_The problem_. Reproduce without any change the lines of the records below, from the line with "Where should I click to: Select the '1" through the line with "coord(481,513)".

Text and element pointing records

============

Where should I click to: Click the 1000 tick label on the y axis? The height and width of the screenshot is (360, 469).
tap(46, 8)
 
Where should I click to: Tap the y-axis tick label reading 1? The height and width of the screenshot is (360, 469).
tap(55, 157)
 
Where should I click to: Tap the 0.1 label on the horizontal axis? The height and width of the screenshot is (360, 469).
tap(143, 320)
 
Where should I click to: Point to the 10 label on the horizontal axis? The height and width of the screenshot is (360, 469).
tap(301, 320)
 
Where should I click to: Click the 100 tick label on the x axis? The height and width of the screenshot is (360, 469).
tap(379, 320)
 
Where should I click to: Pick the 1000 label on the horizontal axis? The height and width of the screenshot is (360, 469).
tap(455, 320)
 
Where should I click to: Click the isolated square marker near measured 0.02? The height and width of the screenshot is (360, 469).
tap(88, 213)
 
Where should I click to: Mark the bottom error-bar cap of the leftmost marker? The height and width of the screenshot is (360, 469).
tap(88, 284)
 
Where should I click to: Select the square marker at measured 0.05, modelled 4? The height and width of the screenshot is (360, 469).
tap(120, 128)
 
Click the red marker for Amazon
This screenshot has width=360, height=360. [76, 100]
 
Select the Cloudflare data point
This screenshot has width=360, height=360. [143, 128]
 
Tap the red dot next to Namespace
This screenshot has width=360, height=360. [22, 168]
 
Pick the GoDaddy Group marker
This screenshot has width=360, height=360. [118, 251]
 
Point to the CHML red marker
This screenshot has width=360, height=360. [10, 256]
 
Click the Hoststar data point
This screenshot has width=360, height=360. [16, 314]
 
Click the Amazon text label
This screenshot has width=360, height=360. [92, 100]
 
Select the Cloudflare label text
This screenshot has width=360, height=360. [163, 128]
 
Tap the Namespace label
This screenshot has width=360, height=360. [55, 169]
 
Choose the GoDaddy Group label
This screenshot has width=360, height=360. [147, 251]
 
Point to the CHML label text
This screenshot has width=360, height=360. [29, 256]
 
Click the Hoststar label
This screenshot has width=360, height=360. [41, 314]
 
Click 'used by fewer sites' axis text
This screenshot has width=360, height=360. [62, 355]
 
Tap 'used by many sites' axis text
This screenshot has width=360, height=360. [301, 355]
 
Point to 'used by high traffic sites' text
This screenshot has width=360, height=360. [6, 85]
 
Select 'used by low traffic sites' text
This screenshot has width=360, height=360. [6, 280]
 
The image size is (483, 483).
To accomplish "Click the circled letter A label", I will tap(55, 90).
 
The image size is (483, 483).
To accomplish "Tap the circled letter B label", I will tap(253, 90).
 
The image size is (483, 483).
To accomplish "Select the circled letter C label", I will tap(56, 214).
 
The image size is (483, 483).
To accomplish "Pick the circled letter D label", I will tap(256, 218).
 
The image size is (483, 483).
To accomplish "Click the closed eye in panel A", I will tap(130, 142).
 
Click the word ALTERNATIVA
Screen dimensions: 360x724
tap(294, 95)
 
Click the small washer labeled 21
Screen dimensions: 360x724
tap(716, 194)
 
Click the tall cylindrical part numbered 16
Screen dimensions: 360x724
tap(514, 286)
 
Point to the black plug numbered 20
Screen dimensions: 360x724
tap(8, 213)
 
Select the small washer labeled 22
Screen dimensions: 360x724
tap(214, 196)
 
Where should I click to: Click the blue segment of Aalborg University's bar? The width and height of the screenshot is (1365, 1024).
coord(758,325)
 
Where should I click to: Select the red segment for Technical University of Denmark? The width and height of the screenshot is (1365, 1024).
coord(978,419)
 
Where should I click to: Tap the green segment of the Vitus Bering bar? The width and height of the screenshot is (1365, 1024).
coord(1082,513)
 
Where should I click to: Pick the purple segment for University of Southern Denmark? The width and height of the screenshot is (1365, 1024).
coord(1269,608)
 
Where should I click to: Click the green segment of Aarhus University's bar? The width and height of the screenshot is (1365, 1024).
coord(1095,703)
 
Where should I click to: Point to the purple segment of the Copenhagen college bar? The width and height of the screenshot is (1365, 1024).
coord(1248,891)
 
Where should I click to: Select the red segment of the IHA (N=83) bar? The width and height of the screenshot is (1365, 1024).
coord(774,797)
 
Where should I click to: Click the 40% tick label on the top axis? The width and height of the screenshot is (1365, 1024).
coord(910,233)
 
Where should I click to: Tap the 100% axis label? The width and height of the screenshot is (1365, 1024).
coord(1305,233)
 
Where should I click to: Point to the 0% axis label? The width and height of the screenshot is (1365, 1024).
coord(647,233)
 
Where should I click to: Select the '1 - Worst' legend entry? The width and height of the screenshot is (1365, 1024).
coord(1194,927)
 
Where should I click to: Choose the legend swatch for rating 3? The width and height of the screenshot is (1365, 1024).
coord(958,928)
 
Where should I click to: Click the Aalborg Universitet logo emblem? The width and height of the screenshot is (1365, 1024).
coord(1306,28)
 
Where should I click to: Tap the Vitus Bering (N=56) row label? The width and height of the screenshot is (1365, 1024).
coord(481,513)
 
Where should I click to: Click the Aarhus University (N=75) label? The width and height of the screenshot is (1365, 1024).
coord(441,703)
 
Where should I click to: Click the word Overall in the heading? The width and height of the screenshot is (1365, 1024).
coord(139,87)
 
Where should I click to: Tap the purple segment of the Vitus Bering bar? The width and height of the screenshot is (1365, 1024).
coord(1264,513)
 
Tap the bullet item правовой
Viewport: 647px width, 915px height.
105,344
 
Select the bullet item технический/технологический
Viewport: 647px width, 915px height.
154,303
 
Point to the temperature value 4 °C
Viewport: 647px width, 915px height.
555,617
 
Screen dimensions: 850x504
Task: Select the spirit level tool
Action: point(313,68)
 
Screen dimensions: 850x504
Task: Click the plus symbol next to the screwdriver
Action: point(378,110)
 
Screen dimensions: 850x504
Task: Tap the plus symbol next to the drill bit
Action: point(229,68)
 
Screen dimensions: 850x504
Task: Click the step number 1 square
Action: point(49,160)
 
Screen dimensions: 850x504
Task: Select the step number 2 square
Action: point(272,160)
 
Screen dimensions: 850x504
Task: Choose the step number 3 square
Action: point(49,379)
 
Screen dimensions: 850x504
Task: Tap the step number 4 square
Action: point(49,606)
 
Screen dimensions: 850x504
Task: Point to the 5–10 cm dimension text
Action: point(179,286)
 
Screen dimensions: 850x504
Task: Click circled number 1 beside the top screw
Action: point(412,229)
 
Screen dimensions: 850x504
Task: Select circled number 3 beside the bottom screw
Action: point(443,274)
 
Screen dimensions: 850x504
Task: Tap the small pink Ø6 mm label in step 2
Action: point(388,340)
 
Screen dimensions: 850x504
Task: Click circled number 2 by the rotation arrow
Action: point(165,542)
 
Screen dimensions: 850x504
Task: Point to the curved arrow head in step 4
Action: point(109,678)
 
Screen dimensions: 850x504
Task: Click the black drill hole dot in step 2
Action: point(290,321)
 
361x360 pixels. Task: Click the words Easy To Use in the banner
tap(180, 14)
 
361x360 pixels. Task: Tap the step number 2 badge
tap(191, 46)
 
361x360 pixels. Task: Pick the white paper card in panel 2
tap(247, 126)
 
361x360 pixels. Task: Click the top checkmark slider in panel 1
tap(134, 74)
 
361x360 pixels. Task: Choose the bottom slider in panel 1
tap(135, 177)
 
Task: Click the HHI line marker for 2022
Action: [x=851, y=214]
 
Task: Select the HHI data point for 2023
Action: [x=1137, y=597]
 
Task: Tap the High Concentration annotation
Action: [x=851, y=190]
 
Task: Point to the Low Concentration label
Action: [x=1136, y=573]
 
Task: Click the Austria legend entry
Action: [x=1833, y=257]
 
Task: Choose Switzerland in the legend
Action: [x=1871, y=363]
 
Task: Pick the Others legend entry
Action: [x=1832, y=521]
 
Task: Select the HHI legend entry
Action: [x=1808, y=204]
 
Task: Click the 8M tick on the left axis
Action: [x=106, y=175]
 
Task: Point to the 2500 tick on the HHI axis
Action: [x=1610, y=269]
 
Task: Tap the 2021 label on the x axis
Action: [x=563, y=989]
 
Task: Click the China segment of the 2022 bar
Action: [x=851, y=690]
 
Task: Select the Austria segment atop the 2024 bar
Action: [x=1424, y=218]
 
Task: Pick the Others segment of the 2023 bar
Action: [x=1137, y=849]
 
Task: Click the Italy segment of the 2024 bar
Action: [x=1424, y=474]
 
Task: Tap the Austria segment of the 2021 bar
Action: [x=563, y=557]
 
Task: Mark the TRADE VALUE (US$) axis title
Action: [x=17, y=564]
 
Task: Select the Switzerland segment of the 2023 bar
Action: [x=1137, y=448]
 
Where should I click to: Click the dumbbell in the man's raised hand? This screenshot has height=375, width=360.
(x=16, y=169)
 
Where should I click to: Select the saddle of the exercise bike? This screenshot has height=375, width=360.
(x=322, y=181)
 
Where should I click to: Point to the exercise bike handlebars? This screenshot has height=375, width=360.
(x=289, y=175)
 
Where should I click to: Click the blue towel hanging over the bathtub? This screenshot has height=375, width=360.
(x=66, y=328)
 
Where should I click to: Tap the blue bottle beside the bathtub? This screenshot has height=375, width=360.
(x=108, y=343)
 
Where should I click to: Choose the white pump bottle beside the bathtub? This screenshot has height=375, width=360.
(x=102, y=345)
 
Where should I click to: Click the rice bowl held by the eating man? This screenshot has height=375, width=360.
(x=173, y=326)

============

_Response to this task_.
Where should I click to: Select the '1 - Worst' legend entry? The width and height of the screenshot is (1365, 1024).
coord(1194,927)
 
Where should I click to: Choose the legend swatch for rating 3? The width and height of the screenshot is (1365, 1024).
coord(958,928)
 
Where should I click to: Click the Aalborg Universitet logo emblem? The width and height of the screenshot is (1365, 1024).
coord(1306,28)
 
Where should I click to: Tap the Vitus Bering (N=56) row label? The width and height of the screenshot is (1365, 1024).
coord(481,513)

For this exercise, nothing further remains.